A Professor Emeritus with the University of Manitoba says it’s prudent to reduce antibiotic use in both human medicine and in animal agriculture.
Canadians have until September 14 to comment on Proposed Changes to Canada’s Food and Drug Regulations Related to Antimicrobial Resistance.
The proposed changes include tightening regulations governing the importation of active pharmaceutical ingredients used to manufacture antibiotics, restrictions on the import of antibiotics by producers for their own the use, elimination of antibiotics for growth promotion and a new structure to speed up the approval of animal health products used in other countries in place of antibiotics.
Dr. Rick Holley, a Professor Emeritus with the University of Manitoba says the more frequently we use antibiotics, whether in human clinical medicine or in animal agriculture, the greater the opportunity for resistance to develop.
As time progresses we are seeing more and more organisms that have the capacity to be resistant to antibiotics. We know that, even in primordial microorganisms that have been isolated from permafrost that are millions of years old, isolated in the Canadian Arctic, some of the DNA that was isolated was identified as being part of bacterial genomes contained genes that represented resistance to modern day antibiotics.

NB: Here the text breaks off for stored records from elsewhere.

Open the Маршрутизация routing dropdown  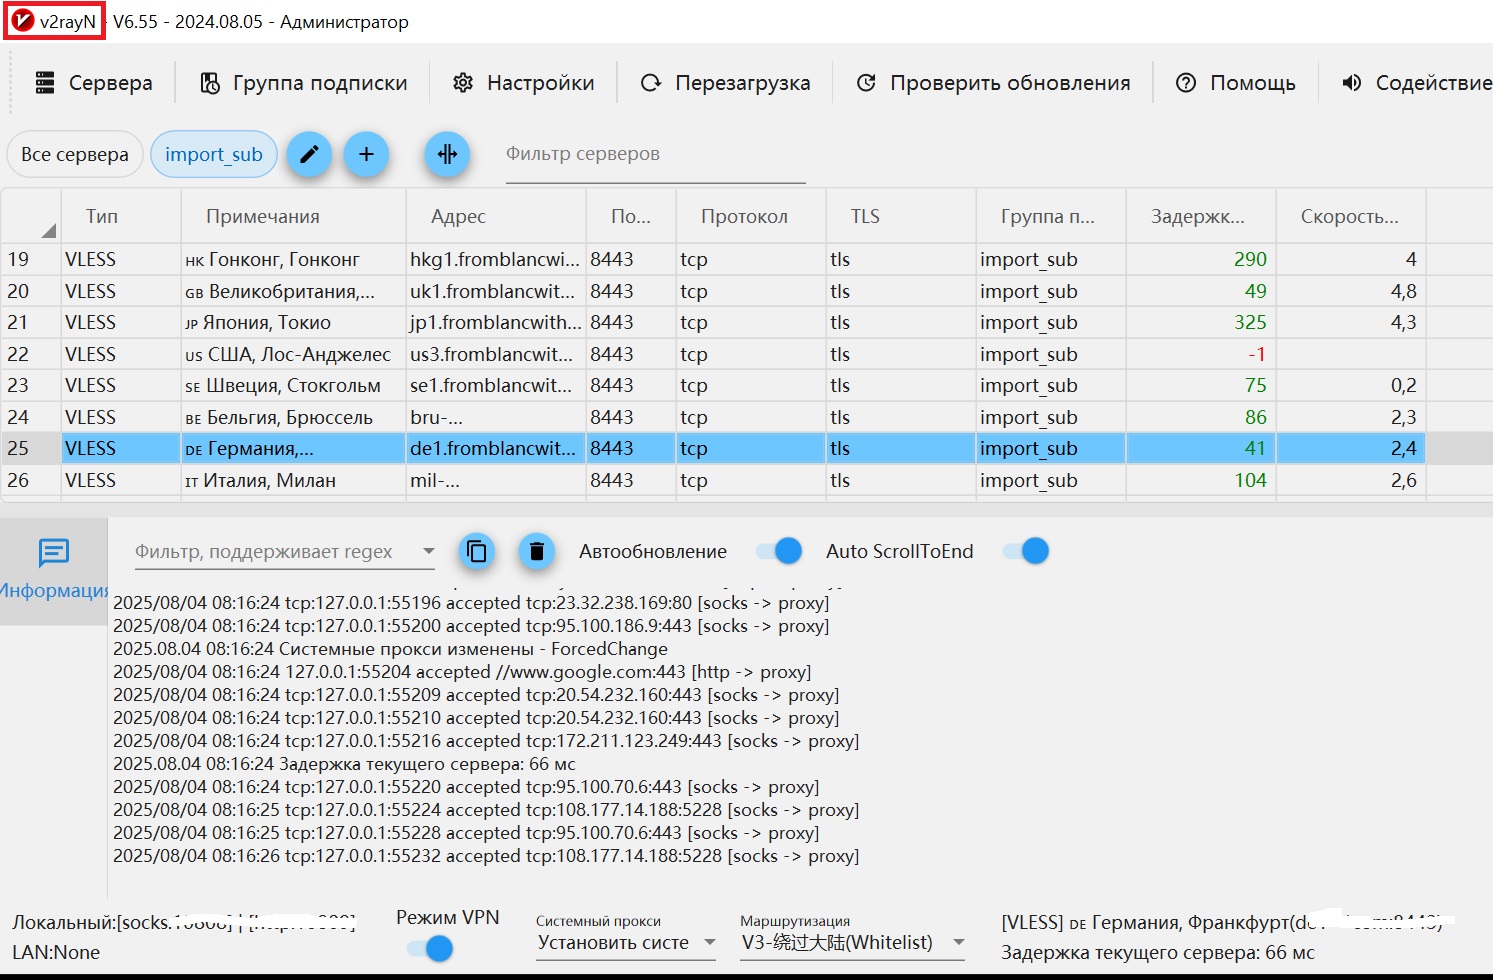point(853,942)
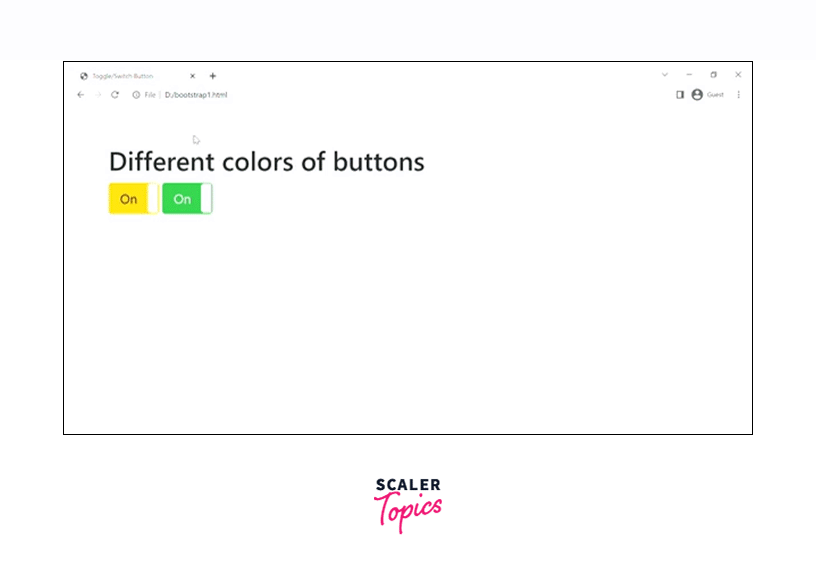Open the browser side panel icon

(x=680, y=95)
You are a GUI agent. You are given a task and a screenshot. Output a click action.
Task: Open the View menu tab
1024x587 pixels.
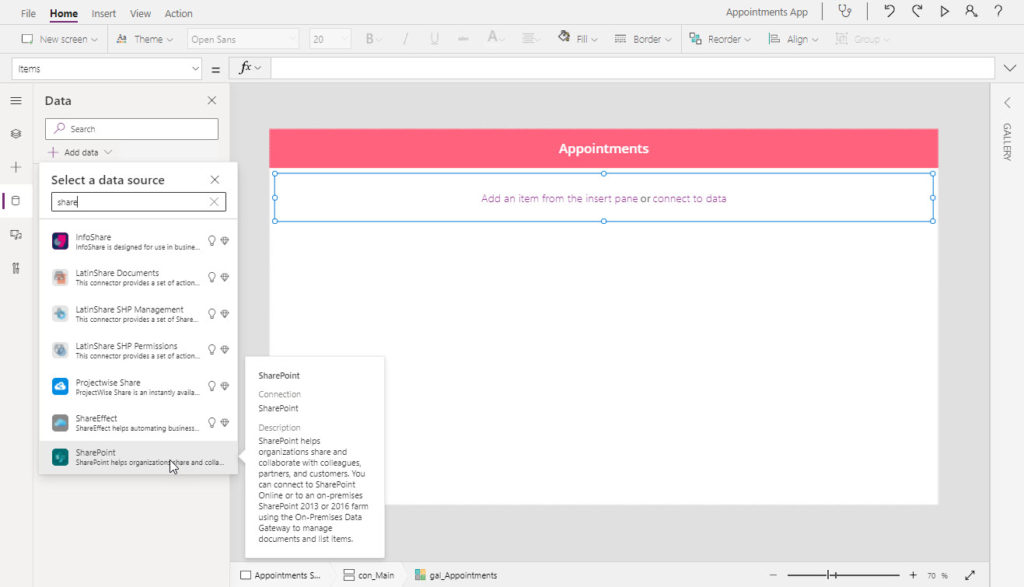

We know that they are natural too. But the issue is that their frequency is likely to be greater than we would wish by the more frequent use of antibiotics. So it is prudent to reduce antibiotic use in human clinical medicine and also in animal agriculture.
~ Dr. Rick Holley, University of Manitoba
Dr. Holley says, if the legislation moves forward, it will be consistent with legislation that is already in place in the United States and in the European Union.